Saved entries:
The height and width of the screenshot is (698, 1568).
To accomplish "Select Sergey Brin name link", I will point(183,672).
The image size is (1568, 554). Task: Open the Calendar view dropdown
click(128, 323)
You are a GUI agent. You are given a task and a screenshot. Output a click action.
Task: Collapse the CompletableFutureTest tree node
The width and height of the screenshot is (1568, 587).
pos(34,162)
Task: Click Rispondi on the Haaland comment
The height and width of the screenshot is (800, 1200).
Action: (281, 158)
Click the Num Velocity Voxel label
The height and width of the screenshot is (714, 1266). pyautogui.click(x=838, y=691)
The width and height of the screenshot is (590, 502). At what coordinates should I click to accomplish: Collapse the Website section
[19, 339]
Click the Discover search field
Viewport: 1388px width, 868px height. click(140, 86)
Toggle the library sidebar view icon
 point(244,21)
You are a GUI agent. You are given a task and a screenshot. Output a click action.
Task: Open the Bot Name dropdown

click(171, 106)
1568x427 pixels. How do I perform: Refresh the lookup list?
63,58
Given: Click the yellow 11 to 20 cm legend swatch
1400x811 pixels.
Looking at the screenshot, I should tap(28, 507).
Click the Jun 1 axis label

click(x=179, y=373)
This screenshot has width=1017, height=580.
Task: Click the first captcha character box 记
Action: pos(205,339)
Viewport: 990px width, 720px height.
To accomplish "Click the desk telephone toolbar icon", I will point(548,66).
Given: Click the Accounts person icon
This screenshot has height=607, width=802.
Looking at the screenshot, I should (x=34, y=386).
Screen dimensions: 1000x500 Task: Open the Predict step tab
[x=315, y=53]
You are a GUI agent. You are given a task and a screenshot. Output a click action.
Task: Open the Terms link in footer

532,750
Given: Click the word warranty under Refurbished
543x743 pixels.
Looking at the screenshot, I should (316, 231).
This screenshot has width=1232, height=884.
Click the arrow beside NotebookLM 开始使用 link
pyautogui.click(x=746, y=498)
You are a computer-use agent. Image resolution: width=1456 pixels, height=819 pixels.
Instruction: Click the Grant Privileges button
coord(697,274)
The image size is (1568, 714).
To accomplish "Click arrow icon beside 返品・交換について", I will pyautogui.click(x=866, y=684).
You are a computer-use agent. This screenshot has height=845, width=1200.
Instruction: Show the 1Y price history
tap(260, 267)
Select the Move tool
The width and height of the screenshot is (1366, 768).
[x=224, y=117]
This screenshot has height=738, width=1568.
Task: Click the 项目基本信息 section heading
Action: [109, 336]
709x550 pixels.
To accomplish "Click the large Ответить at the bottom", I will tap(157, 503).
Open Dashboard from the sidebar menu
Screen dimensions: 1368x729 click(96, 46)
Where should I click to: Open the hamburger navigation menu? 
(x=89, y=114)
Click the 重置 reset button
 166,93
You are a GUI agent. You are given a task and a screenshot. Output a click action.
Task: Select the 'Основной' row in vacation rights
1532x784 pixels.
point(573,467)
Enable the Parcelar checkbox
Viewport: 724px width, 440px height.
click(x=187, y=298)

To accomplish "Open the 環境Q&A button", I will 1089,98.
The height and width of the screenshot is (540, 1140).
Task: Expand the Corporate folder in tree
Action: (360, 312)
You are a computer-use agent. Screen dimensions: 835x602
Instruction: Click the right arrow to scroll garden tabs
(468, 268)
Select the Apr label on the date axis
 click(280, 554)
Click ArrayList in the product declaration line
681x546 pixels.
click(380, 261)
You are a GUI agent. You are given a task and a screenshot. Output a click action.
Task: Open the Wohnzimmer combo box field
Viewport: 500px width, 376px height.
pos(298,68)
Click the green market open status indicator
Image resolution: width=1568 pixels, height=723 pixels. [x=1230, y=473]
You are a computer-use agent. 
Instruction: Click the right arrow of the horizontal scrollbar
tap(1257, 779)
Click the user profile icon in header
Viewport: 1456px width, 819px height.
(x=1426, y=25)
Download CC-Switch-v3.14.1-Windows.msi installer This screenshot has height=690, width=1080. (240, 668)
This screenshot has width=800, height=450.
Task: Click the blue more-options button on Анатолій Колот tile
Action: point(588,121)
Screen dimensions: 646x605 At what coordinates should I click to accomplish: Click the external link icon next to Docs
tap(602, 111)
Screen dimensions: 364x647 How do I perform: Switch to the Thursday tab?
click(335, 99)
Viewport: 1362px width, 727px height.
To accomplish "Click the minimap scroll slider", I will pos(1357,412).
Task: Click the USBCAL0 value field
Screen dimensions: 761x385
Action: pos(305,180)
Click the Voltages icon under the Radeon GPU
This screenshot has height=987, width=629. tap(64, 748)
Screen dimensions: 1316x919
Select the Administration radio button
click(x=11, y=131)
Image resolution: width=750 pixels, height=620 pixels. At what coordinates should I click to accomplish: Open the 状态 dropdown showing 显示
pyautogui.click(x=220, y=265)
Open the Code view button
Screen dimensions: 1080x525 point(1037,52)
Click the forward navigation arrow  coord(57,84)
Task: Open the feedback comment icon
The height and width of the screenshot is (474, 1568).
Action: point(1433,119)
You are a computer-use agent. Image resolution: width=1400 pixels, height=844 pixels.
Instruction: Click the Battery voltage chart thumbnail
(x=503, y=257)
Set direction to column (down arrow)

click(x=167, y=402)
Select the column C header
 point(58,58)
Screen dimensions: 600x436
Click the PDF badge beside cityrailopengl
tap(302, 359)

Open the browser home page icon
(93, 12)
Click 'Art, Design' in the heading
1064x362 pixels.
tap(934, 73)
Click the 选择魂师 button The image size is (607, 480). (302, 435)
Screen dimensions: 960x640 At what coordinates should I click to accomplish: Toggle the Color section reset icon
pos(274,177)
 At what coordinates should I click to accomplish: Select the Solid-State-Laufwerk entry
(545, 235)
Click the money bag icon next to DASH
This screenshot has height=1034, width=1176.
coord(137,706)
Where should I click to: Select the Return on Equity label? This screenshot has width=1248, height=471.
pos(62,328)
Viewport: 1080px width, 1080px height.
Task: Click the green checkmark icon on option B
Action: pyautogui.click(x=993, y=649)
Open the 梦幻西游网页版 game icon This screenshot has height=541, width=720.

● WORK INSTRUCTION:
Each line of the data above needs to be returned exactly.

● SOLUTION FOR THIS PROBLEM:
The height and width of the screenshot is (698, 1568).
To accomplish "Select Sergey Brin name link", I will point(183,672).
The image size is (1568, 554). Task: Open the Calendar view dropdown
click(128, 323)
You are a GUI agent. You are given a task and a screenshot. Output a click action.
Task: Collapse the CompletableFutureTest tree node
The width and height of the screenshot is (1568, 587).
pos(34,162)
Task: Click Rispondi on the Haaland comment
The height and width of the screenshot is (800, 1200).
Action: (281, 158)
Click the Num Velocity Voxel label
The height and width of the screenshot is (714, 1266). pyautogui.click(x=838, y=691)
The width and height of the screenshot is (590, 502). At what coordinates should I click to accomplish: Collapse the Website section
[19, 339]
Click the Discover search field
Viewport: 1388px width, 868px height. click(140, 86)
Toggle the library sidebar view icon
 point(244,21)
You are a GUI agent. You are given a task and a screenshot. Output a click action.
Task: Open the Bot Name dropdown

click(171, 106)
1568x427 pixels. How do I perform: Refresh the lookup list?
63,58
Given: Click the yellow 11 to 20 cm legend swatch
1400x811 pixels.
Looking at the screenshot, I should tap(28, 507).
Click the Jun 1 axis label

click(x=179, y=373)
This screenshot has width=1017, height=580.
Task: Click the first captcha character box 记
Action: pos(205,339)
Viewport: 990px width, 720px height.
To accomplish "Click the desk telephone toolbar icon", I will point(548,66).
Given: Click the Accounts person icon
This screenshot has height=607, width=802.
Looking at the screenshot, I should (x=34, y=386).
Screen dimensions: 1000x500 Task: Open the Predict step tab
[x=315, y=53]
You are a GUI agent. You are given a task and a screenshot. Output a click action.
Task: Open the Terms link in footer

532,750
Given: Click the word warranty under Refurbished
543x743 pixels.
Looking at the screenshot, I should (316, 231).
This screenshot has width=1232, height=884.
Click the arrow beside NotebookLM 开始使用 link
pyautogui.click(x=746, y=498)
You are a computer-use agent. Image resolution: width=1456 pixels, height=819 pixels.
Instruction: Click the Grant Privileges button
coord(697,274)
The image size is (1568, 714).
To accomplish "Click arrow icon beside 返品・交換について", I will pyautogui.click(x=866, y=684).
You are a computer-use agent. This screenshot has height=845, width=1200.
Instruction: Show the 1Y price history
tap(260, 267)
Select the Move tool
The width and height of the screenshot is (1366, 768).
[x=224, y=117]
This screenshot has height=738, width=1568.
Task: Click the 项目基本信息 section heading
Action: [109, 336]
709x550 pixels.
To accomplish "Click the large Ответить at the bottom", I will tap(157, 503).
Open Dashboard from the sidebar menu
Screen dimensions: 1368x729 click(96, 46)
Where should I click to: Open the hamburger navigation menu? 
(x=89, y=114)
Click the 重置 reset button
 166,93
You are a GUI agent. You are given a task and a screenshot. Output a click action.
Task: Select the 'Основной' row in vacation rights
1532x784 pixels.
point(573,467)
Enable the Parcelar checkbox
Viewport: 724px width, 440px height.
click(x=187, y=298)

To accomplish "Open the 環境Q&A button", I will 1089,98.
The height and width of the screenshot is (540, 1140).
Task: Expand the Corporate folder in tree
Action: (360, 312)
You are a computer-use agent. Screen dimensions: 835x602
Instruction: Click the right arrow to scroll garden tabs
(468, 268)
Select the Apr label on the date axis
 click(280, 554)
Click ArrayList in the product declaration line
681x546 pixels.
click(380, 261)
You are a GUI agent. You are given a task and a screenshot. Output a click action.
Task: Open the Wohnzimmer combo box field
Viewport: 500px width, 376px height.
pos(298,68)
Click the green market open status indicator
Image resolution: width=1568 pixels, height=723 pixels. [x=1230, y=473]
You are a computer-use agent. 
Instruction: Click the right arrow of the horizontal scrollbar
tap(1257, 779)
Click the user profile icon in header
Viewport: 1456px width, 819px height.
(x=1426, y=25)
Download CC-Switch-v3.14.1-Windows.msi installer This screenshot has height=690, width=1080. (240, 668)
This screenshot has width=800, height=450.
Task: Click the blue more-options button on Анатолій Колот tile
Action: point(588,121)
Screen dimensions: 646x605 At what coordinates should I click to accomplish: Click the external link icon next to Docs
tap(602, 111)
Screen dimensions: 364x647 How do I perform: Switch to the Thursday tab?
click(335, 99)
Viewport: 1362px width, 727px height.
To accomplish "Click the minimap scroll slider", I will pos(1357,412).
Task: Click the USBCAL0 value field
Screen dimensions: 761x385
Action: pos(305,180)
Click the Voltages icon under the Radeon GPU
This screenshot has height=987, width=629. tap(64, 748)
Screen dimensions: 1316x919
Select the Administration radio button
click(x=11, y=131)
Image resolution: width=750 pixels, height=620 pixels. At what coordinates should I click to accomplish: Open the 状态 dropdown showing 显示
pyautogui.click(x=220, y=265)
Open the Code view button
Screen dimensions: 1080x525 point(1037,52)
Click the forward navigation arrow  coord(57,84)
Task: Open the feedback comment icon
The height and width of the screenshot is (474, 1568).
Action: point(1433,119)
You are a computer-use agent. Image resolution: width=1400 pixels, height=844 pixels.
Instruction: Click the Battery voltage chart thumbnail
(x=503, y=257)
Set direction to column (down arrow)

click(x=167, y=402)
Select the column C header
 point(58,58)
Screen dimensions: 600x436
Click the PDF badge beside cityrailopengl
tap(302, 359)

Open the browser home page icon
(93, 12)
Click 'Art, Design' in the heading
1064x362 pixels.
tap(934, 73)
Click the 选择魂师 button The image size is (607, 480). (302, 435)
Screen dimensions: 960x640 At what coordinates should I click to accomplish: Toggle the Color section reset icon
pos(274,177)
 At what coordinates should I click to accomplish: Select the Solid-State-Laufwerk entry
(545, 235)
Click the money bag icon next to DASH
This screenshot has height=1034, width=1176.
coord(137,706)
Where should I click to: Select the Return on Equity label? This screenshot has width=1248, height=471.
pos(62,328)
Viewport: 1080px width, 1080px height.
Task: Click the green checkmark icon on option B
Action: pyautogui.click(x=993, y=649)
Open the 梦幻西游网页版 game icon This screenshot has height=541, width=720.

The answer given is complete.